Last week brought the news that this summer the Arctic icecap shrank to an all-time low of roughly half the size it was in 1980. While this is the lowest ever seen since satellite monitoring began 33 years ago, some experts are saying that the summer of 2012 was probably the smallest the icecap has been in the last million years. The announcement triggered a spate of newspaper and magazine stories pondering the meaning of this development.
It now appears that the arctic is melting much faster than the models have been predicting: that the ice cap would stay intact during the summer for another 40 years. Some of the stories have been downright scary such as the one in the Guardian in which Professor Wadhams, Cambridge University’s arctic expert, predicts the final collapse of the Arctic sea ice during the summer will come within four years. The professor terms this event as a “disaster’ for the Arctic as it will result in much faster warming of the Arctic Ocean, the seabed, and the permafrost along the Arctic shoreline.
Most of the hundreds of articles commenting on the event reached the unsurprising conclusion that our global weather was going to get worse – perhaps much worse. At the extreme, some argued the case that so much methane will be released into the atmosphere as the permafrost melts that life on earth will be extinct by the end of the century. Others speak of the tipping points, that once past will set off such an avalanche of disasters that the world will take centuries or millenniums to recover.
Our interest here, however, is about what the end of the Arctic’s summer ice cap will mean for oil production – in the Arctic and elsewhere. This question would seem to have two sides. The obvious one is if and how quickly oil companies can move to exploit the 90 billion barrels of oil (about three years of global consumption) and 44 billion of natural gas liquids that the U.S. Geological Survey believes is somewhere under Arctic waters. Indeed, the rush to exploit has already started with Shell receiving a permit to drill off the coast of Alaska. Although drilling did not get started this year due to a series of delays related to safety, preliminary work is being done so that Shell’s drilling program should be ready to start up in 2013. ExxonMobil, ENI of Italy and Norway’s Statoil are preparing to drill in Russia’s Arctic waters. However, Russia’s Gazprom recently announced that it was shelving it massive arctic Shtokman natural gas project due to excessive costs.
With a minimal permanent ice cap, much of the Arctic ocean may be open to shipping, and drill rigs may be free to operate during the summer months. Drilling in the Arctic, however, is not in the same league with drilling in the Gulf of Mexico where only the occasional hurricane can cause disruptions. Gulf support bases, helicopters, and numerous support ships are only hours away from the drill rigs. In the Arctic a drillship is largely on its own, for until very expensive support bases are established there is little help offshore.

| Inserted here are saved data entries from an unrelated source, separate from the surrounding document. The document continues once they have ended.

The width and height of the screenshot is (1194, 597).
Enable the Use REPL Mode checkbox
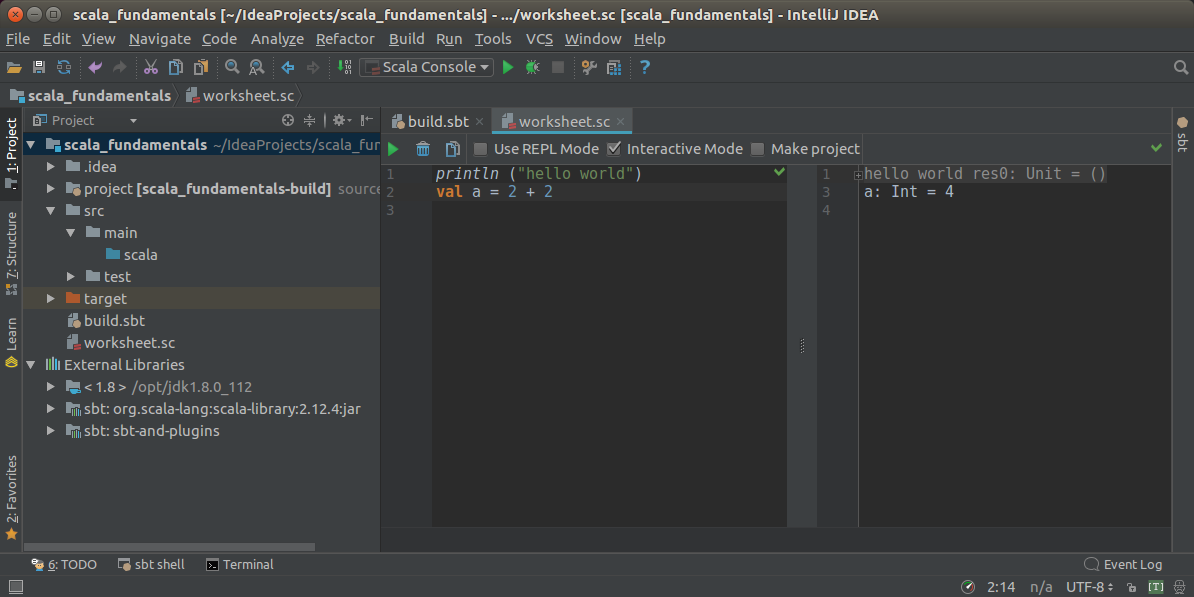click(481, 149)
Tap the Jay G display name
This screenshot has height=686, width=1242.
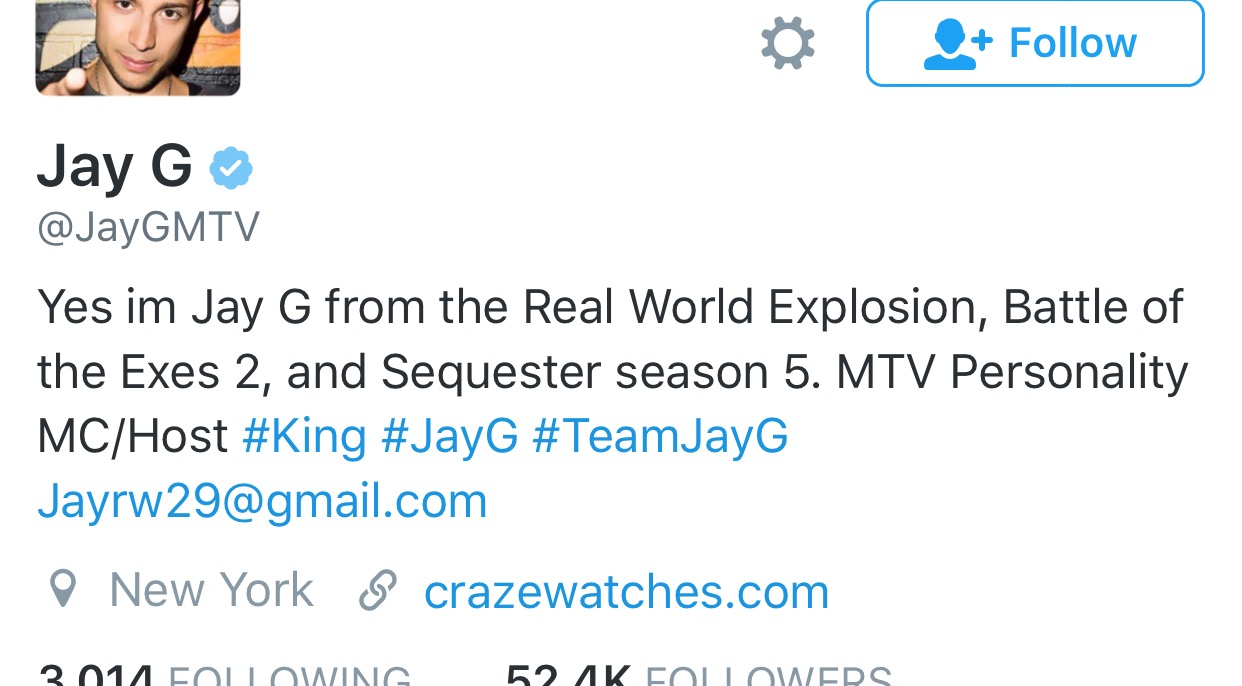(x=114, y=166)
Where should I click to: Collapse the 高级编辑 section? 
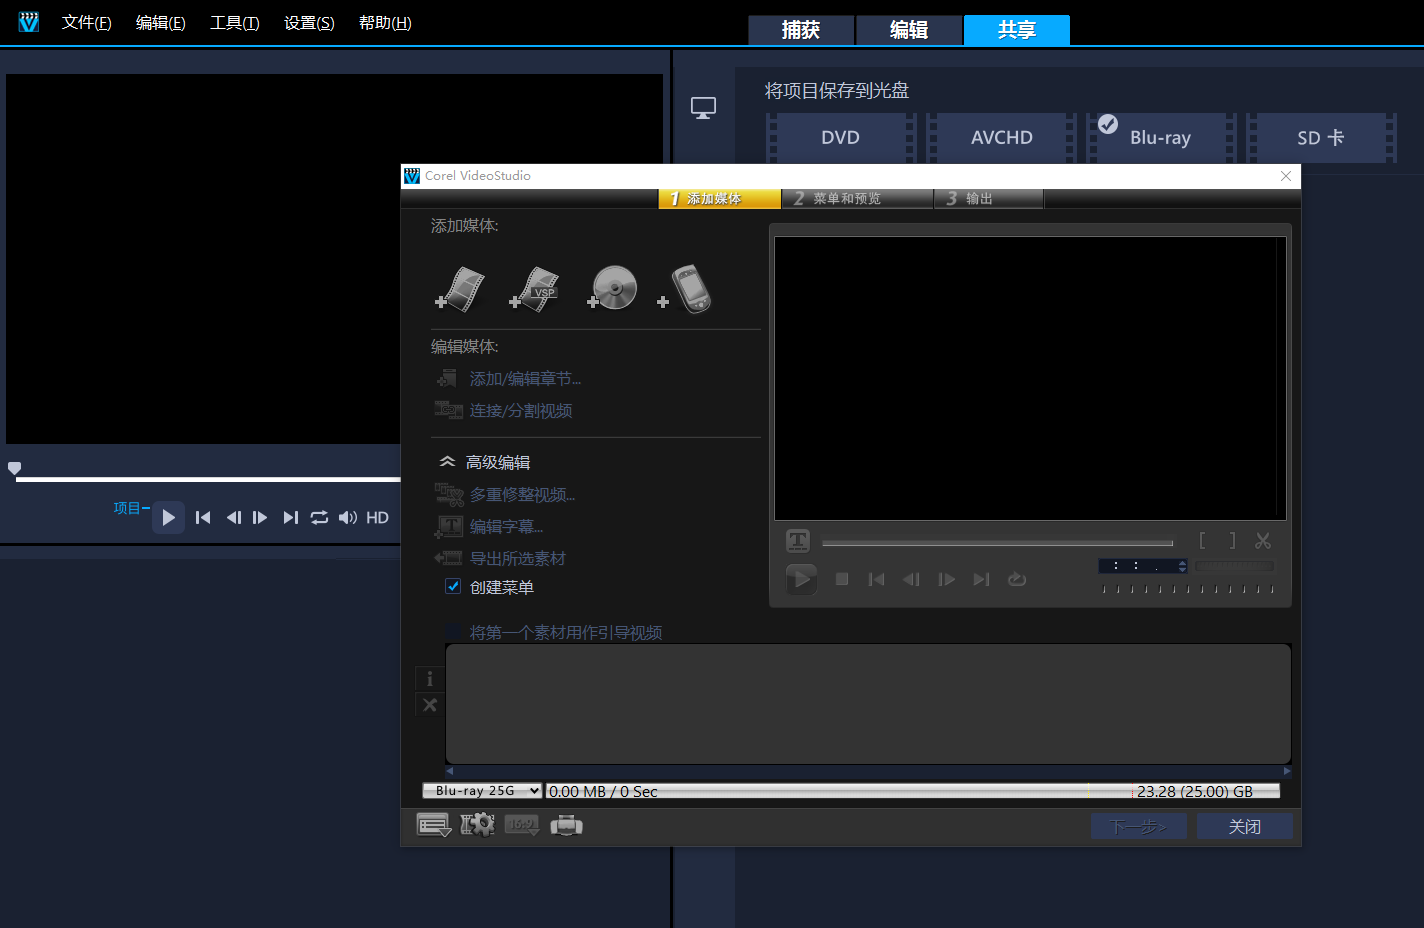(x=448, y=462)
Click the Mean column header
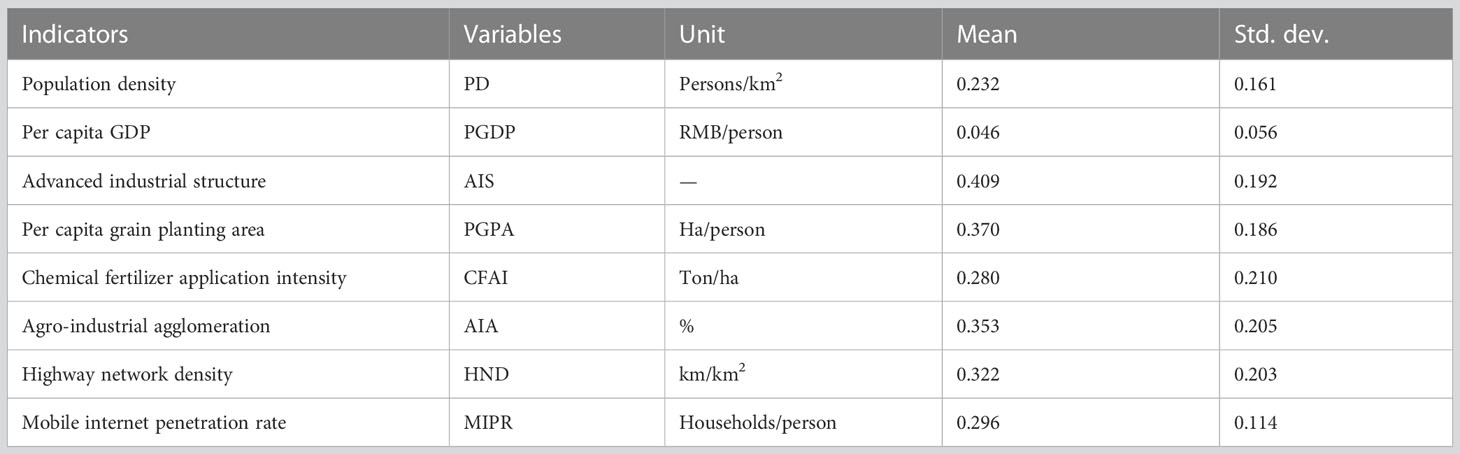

Even if much of the permanent ice cap melts away in the next 5-10 years, strong winds can still blow large ice blocks around, threatening drilling operations. This August, a large storm settled in the Arctic for many days and was partly responsible for the breaking up much of the permanent ice cap. Storms over water can be far more fierce than over ice caps making the risk of drilling even higher. The CEO of French oil giant, Total, recently stated the belief that it is too dangerous to drill in the Arctic and that the risk of oil spills is not worth the reward.
Then of course we have the issue of just who owns the Arctic’s seabed. The U.S., Russia, Canada, Norway and Denmark are all seeking to claim part of the continental shelf. As the US still has not signed the Law of the Sea convention and recently 34 Republican senators indicated that they are opposed, the US’s position of exploiting resources beyond the 12 mile limit is in limbo. Russia, however, has moved stake claims deep into the Arctic in regions it says are extensions of its continental shelf.
Even with relatively ice free waters, the big problem may turn out to be the availability of drilling rigs and ships that are robust enough to withstand encounters with Arctic ice. The upshot of all this is that there are so many factors inhibiting the widespread drilling for oil in the deep arctic, it is doubtful that much of this will take place in the next five to ten years. During this time frame, the odds are high that global oil production will begin to start down due to depletion of the best fields, and it seems unlikely that Arctic resources can be brought into production quickly enough to offset most of this decline.
The other side of this issue is just how much climate change will a near term disappearance of the permanent Arctic ice cap cause. Here there are no shortages of informed opinions. All agree that without polar ice to reflect incoming sunlight, the average temperature of the Arctic Ocean and surrounding land masses will rise sharply. In the Arctic, snowfall will likely increase thereby forming a protective blanket on whatever ice forms, preventing it from becoming thicker. There will be more storms in the region that will tear up coastlines.
Again the bottom line is that there will likely be an increase in droughts, storms and floods that will cause great damage across the world. How this will affect economic activity or the demand for increasing amounts of oil is hard to say. For now it looks as if while it may be easier to get at Arctic oil in coming decades, the costs of doing so and the demand for the product may not be worth the price.
Tom Whipple is a retired government analyst and has been following the peak oil issue for several years.